╭─ TRECHO DO DOCUMENTO

É fácil apontar para um programa e ver problemas, mas na hora em que se tenta implementar um programa novo, os problemas aparecem. Enquanto isso, ficamos elogiando um conceito, porque a renda básica universal, hoje, é um conceito. Quero ter uma discussão equilibrada a esse respeito e não estou fazendo uma crítica à renda básica incondicional. Inclusive, há elementos muito importantes na renda básica e os pesquisadores que mais admiro na área de política social estão caminhando na direção de uma renda básica mais generosa, ou seja, na direção de uma transferência de renda mais próxima da renda básica. Toda a discussão que temos feito a respeito de um benefício universal infantil vai nesse sentido: uma transferência universal para as crianças. Tecnicamente existem muitos argumentos favoráveis a esse programa, mas a renda básica não foi implementada nem mesmo em países muito ricos, com grande capacidade de fazer programas de transferência.
Hoje, se quisermos pagar algo em torno de 200 reais para cada brasileiro, que não é nenhuma transferência excepcional, dependeria de gastar algo em torno de 7% do PIB por ano. Não adianta fazer conta mágica, é praticamente impossível; é basicamente como criar um novo regime geral de previdência social, que é caríssimo. Algo em torno de 2 ou 3% do PIB é factível, mas algo em torno de 7% não me parece factível. Então, vejo qualidades em alguns componentes da discussão sobre renda básica, mas não gosto da forma como alguns dos seus defensores se referem aos programas existentes, porque existe uma certa agressividade desnecessária. Alguns dos argumentos utilizados para defender a renda básica têm ações muito claras, mas há componentes dessa discussão que podem ser aproveitados para o futuro próximo.
IHU On-Line – Além de programas de transferência de renda, que outras políticas públicas precisam ser instituídas para que as pessoas tenham acesso aos bens comuns, como educação, saúde, moradia e trabalho dignos, por exemplo?
Luis Henrique Paiva – Posso estar simplificando muito a situação, mas gostaria de ter no país um ambiente político e econômico estável, que permitisse um crescimento não a taxas altas, mas contínuo da economia brasileira, que é o que está faltando. Crescer num ritmo contínuo faz muita diferença e tem um impacto muito grande no país a longo prazo. Além da tributação, estabilidade institucional, política, econômica e jurídica dariam espaço para esse crescimento moderado.
Costumamos ouvir as pessoas falarem sobre a necessidade de qualificação profissional para a população jovem, mas me parece mais importante discutir a educação e os indicadores educacionais, os progressos ou retrocessos; essa é uma discussão importante para a qual não estamos dando a devida importância. É a educação básica que dá para a pessoa as competências gerais para desenvolver competências específicas para o mercado de trabalho. Não adianta querer desenvolver competências específicas em pessoas que não desenvolveram as competências básicas. Se ensinarmos as pessoas a fazerem contas, lerem e escreverem bem, a terem conhecimentos básicos, começamos a ter uma base razoável para começar a desenvolver competências. Então, muito grosso modo, se tivéssemos uma rede de proteção decente, crescimento econômico e muito esforço na área de educação, a estrutura básica para o Brasil crescer e se desenvolver estaria dada. Eu sugeriria que tivéssemos um programa que gerasse um impacto na educação como um todo e não perdêssemos muito tempo com iniciativas de pequeno impacto e de pequena escala de qualificação profissional.

╰─
╭─ DADOS FORNECIDOS

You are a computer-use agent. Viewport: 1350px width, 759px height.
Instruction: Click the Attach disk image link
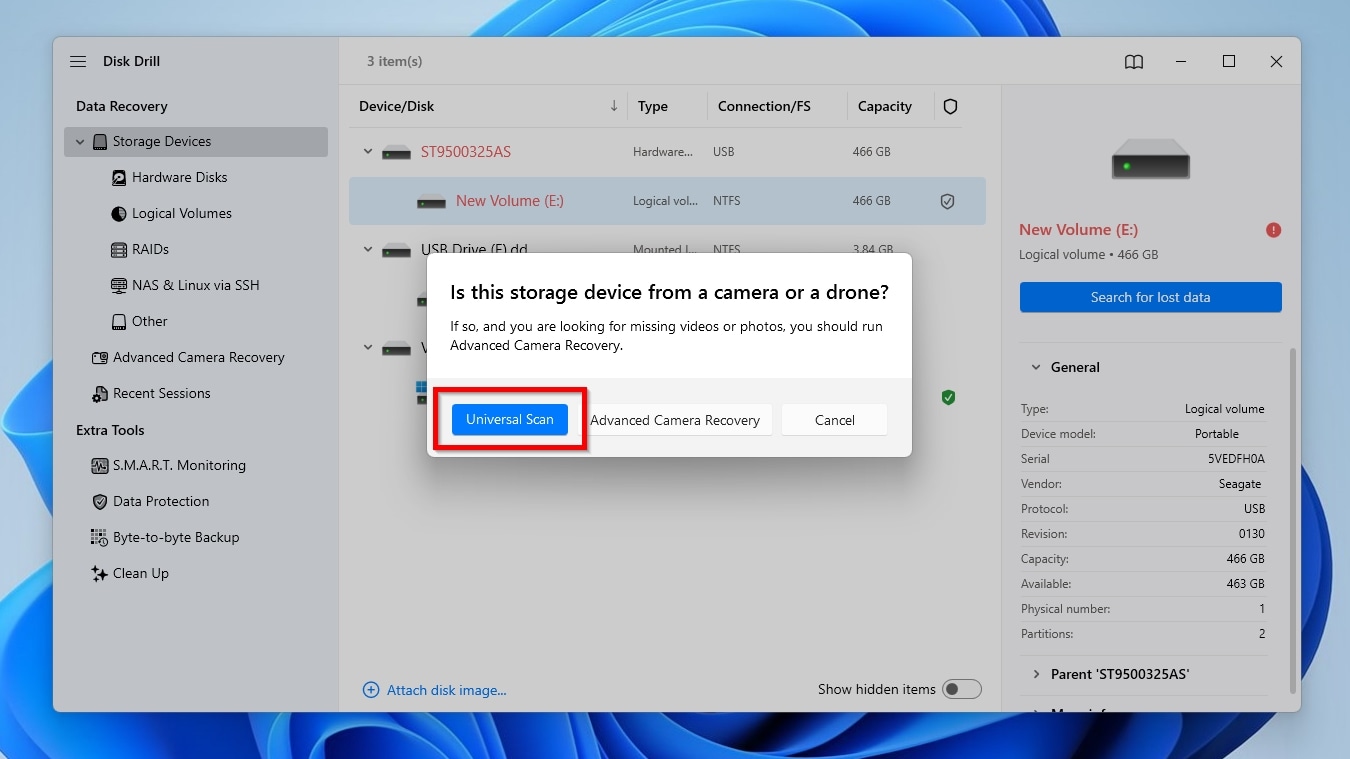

╰─
╭─ DADOS FORNECIDOS

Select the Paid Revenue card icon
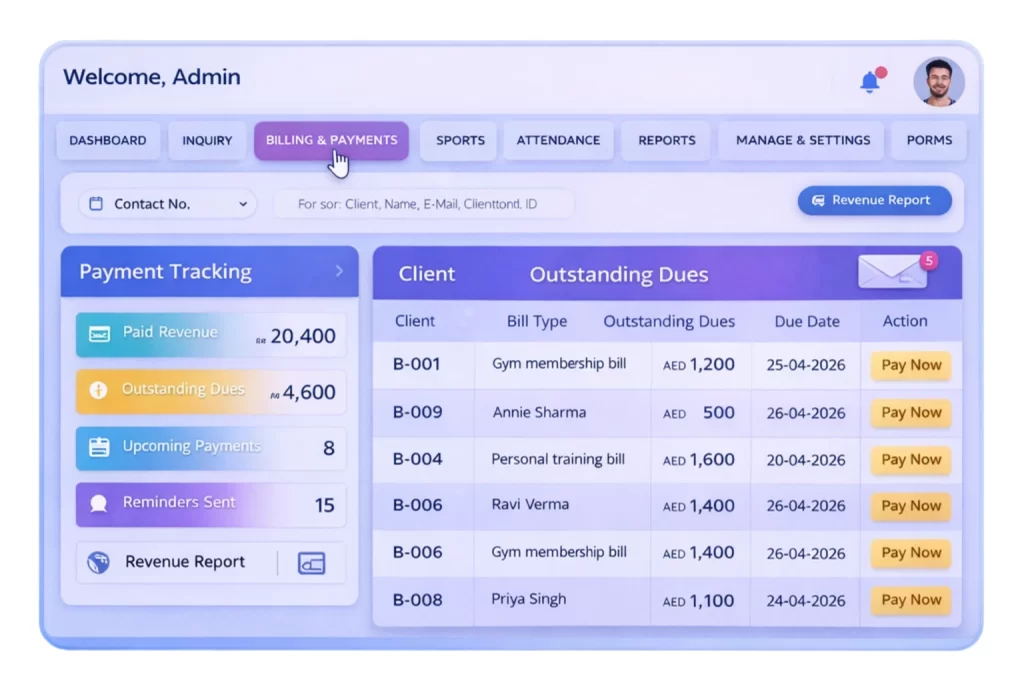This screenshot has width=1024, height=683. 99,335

╰─

— INSTRUÇÕES DA TAREFA —
Responda às perguntas abaixo com base na entrevista sobre renda básica.
(a) Segundo a entrevista sobre renda básica, quanto do PIB por ano seria preciso gastar para pagar algo em torno de 200 reais para cada brasileiro?
(b) Que percentual do PIB o entrevistado considera factível?
(c) Segundo Luis Henrique Paiva, o que dá à pessoa as competências gerais para desenvolver competências específicas para o mercado de trabalho?

— RESPOSTA AO PROBLEMA —
(a) Algo em torno de 7% do PIB por ano.
(b) Algo em torno de 2 ou 3% do PIB.
(c) A educação básica.